Julian Lob-Levyt, CEO, GAVI, and Sul Kyung-hoon, Director-General for Development Cooperation, Republic of Korea, sign the two-page "contribution arrangement" on the sidelines of the UN MDGs summit at the Republic of Korea's Ministry of Foreign Affairs and Trade, New York.
New York, 22 September 2010 - The GAVI Alliance has welcomed a US$ 1 million contribution from the Republic of Korea, the first Asian donor to support the Geneva-based global health partnership whose work on immunisation has saved 5.4 million lives in the past 10 years.
An innovative public-private partnership, the GAVI Alliance aims to help developing countries immunise more than 240 million children by the end of 2015 to save 4.2 million lives, but needs to find another US$ 4.3 billion to do so.
"We are delighted that the Republic of Korea has chosen to become a donor to GAVI and look forward to deepening our relationship in the months and years ahead," said GAVI CEO, Julian Lob-Levyt.
The contribution was announced in New York on Wednesday at the UN summit on accelerating progress to reach the Millennium Development Goals (MDGs).
Dr Lob-Levyt signed a two-page "contribution arrangement" on the sidelines of the UN summit with Sul Kyung-hoon, Director-General for Development Cooperation at the Republic of Korea's Ministry of Foreign Affairs and Trade.
Once an aid recipient itself, the Republic of Korea received a total of US$ 13 billion in foreign assistance between 1945 and the late 1990s, according to the Organization for Economic Cooperation and Development (OECD).
But the 49 million population country is now expanding its development assistance, the latest G20 nation to support the GAVI Alliance.

Information shown —
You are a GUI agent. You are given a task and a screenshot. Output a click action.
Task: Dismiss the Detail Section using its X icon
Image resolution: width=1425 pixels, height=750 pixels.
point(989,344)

--

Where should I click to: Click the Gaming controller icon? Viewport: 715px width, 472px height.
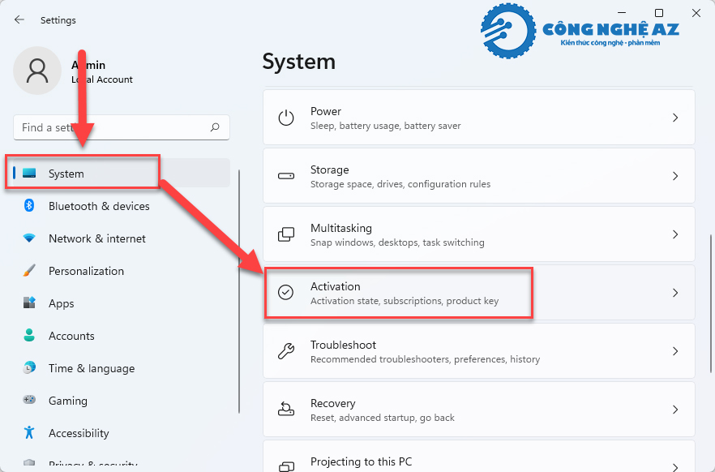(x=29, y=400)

Written task A — Reproduce the press release on the Republic of Korea's GAVI contribution word for word, everything from "Julian Lob-Levyt, CEO, GAVI, and" down to "past 10 years.".
Written task B — Pick up the press release on the Republic of Korea's contribution to the GAVI Alliance where it stops, and keep writing it.
The records play no part in what you are asked to do here.

Exercise answer A —
Julian Lob-Levyt, CEO, GAVI, and Sul Kyung-hoon, Director-General for Development Cooperation, Republic of Korea, sign the two-page "contribution arrangement" on the sidelines of the UN MDGs summit at the Republic of Korea's Ministry of Foreign Affairs and Trade, New York.
New York, 22 September 2010 - The GAVI Alliance has welcomed a US$ 1 million contribution from the Republic of Korea, the first Asian donor to support the Geneva-based global health partnership whose work on immunisation has saved 5.4 million lives in the past 10 years.

Exercise answer B —
Last year, the Organization for Economic Cooperation and Development (OECD) noted Korea's sound aid volumes, strategies, policies and institutional frameworks, as well as the country's reliable system for monitoring and evaluation performance.
In November, The Republic of Korea will host a G20 summit which will consider financial stability together with sustainable economic growth and development.
Widely credited with developing groundbreaking approaches to financing development, the GAVI Alliance has offered to share with the G20 key lessons learned from its innovative financing vehicles, the Advance Market Commitment and the International Finance Facility for Immunisation.
These innovative financing models contribute towards GAVI's work on immunisation, which saves health costs in the long run and represents excellent value for money, experts say.
A 2005 Harvard University study showed immunisation can provide economic returns on investment of as much as 18 %, higher than many other development interventions.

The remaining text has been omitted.